For all eternity, the US will lay claim to being the first country to put a man on the moon.
Fifty-three years ago, on July 20, 1969, NASA spacecraft Apollo 11 landed on the moon with astronauts Neil Armstrong, Buzz Aldrin, and Michael Collins aboard.
All three became iconic figures around the world, with Armstrong becoming the first human to set foot on the moon’s surface.
“That’s one small step for man, one giant leap for mankind,” he exclaimed on that glorious day.
“Obviously, firsts are usually the ones we remember the most, and Neil’s accomplishment certainly ranks among the most notable firsts of all time,” said Brian Odom, the US space agency’s acting chief historian. “His calm, cool demeanor during the mission also became legendary and made him the subject of many documentaries, films, and stories.”
“The reaction to Apollo 11 was tremendous both in the US and internationally,” Odom told Anadolu Agency. “Once the astronauts returned home, they became instant celebrities, as the landing was understood to be one of the greatest of humanity’s accomplishments.”
The triumph of that historic day was the result of the US battling the Soviet Union during the 20th century in what became known as the Space Race.
“In May 1961, President John F. Kennedy committed the US to the Moon program. The decision followed a series of notable firsts for the Soviets, including Sputnik in 1957 and Yuri Gagarin’s orbital flight in April 1961,” Odom explained.
“At the time, the Cold War magnified these defeats, as communism and democracy were locked in what appeared to many to be an existential battle around the world.”
This competition between the two global giants propelled both countries to press forward with the Space Race with the goal of letting the world know which nation was number one. That meant countless resources being poured into NASA’s space program.
“Kennedy believed technological achievements were important to the Cold War race but also that the investment in the Apollo program would have implications back home in terms of national capabilities in research and development,” said Odom. “Kennedy believed this investment would also have implications on the American economy and society. The success of Apollo 11 in 1969 was the culmination of that process.”
That first mission to the moon intensified America’s focus on the space program and immediately impacted the scientific community worldwide.

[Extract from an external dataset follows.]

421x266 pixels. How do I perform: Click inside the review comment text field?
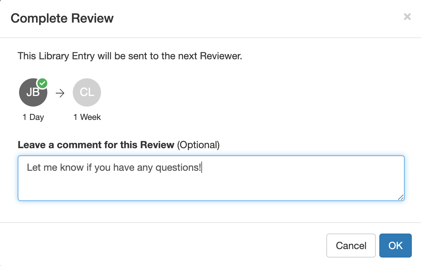click(x=211, y=178)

Shuttle, Hubble, Mars Rover
“More missions returned to the lunar surface, expanding science and exploration,” Odom explained. “These accomplishments allowed the US and international partners to build upon that success by returning to low Earth orbit to understand the microgravity environment, planetary science, astrophysics, and Earth science.”

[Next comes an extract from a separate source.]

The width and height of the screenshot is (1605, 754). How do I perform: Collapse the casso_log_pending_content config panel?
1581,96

Less than three years after the US put the first person on the moon, President Richard Nixon declared in 1972 that NASA would develop a space transportation system featuring a vehicle capable of shuttling “repeatedly from Earth to orbit and back.”

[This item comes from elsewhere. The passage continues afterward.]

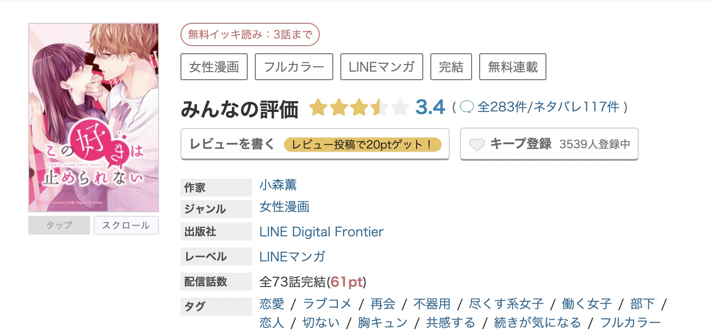
Task: Switch to スクロール reading mode
Action: [x=126, y=225]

Then, on April 12, 1981, another nine years later, the first space shuttle, Columbia, blasted off, beginning a 30-year run of 135 shuttle missions, which carried more than 350 crew members into outer space, traveling more than 804 million kilometers (500 million miles) during that period.
“Following Apollo, NASA dedicated its human spaceflight efforts to the space shuttle,” said Odom, praising its ability to “allow us to learn valuable lessons in low-Earth orbit and to live and work in space.”
Exploring the vast unknowns of space did not end there. From the space shuttle program to the Hubble Space Telescope to the Mars Rover, the first moon landing has been an important catalyst in America’s commitment to space exploration more than a half-century later.
Webb Telescope, return to the Moon, and manned Mars mission
“The moon landing continues to inspire NASA and its workforce, commercial and international partners to dream big,” emphasized Odom. “One important example is the recent success of the James Webb Space Telescope. This telescope is the largest and most complex space science observatory ever built to transform our view of the universe and deliver world-class science.”
“Like Apollo before it, Webb is one of the great engineering feats of humanity,” Odom stressed. “The recently revealed first images brought us together to wonder at our shared cosmic origins.”
Over the decades since the first moon landing, many space enthusiasts have wondered when the US will send another crew of astronauts to the moon.
Wonder no more.
“NASA is going back to the Moon and beyond with the Artemis Program,” said Odom. “With Artemis, NASA will land the first woman and first person of color on the Moon, using innovative technologies to explore more of the lunar surface than ever before for the benefit of all.”
NASA continues to test the Artemis human landing system and its next-generation spacesuits, with a target date for that first mission sometime in 2026.
“We will collaborate with commercial and international partners and establish the first long-term presence on the Moon,” explained Odom. “Then, we will use what we learn on and around the Moon to take the next giant leap: sending the first astronauts to Mars.”
As is evidenced by the amount of space travel and technological breakthroughs over the past 53 years, landing the first human on the moon will continue to motivate space exploration and allow scientists to believe dreams can come true.
“I think it really means there is nothing humanity can’t accomplish if we work together across both human space exploration and scientific discovery,” said Odom. “People will never look at the sky the same way again.”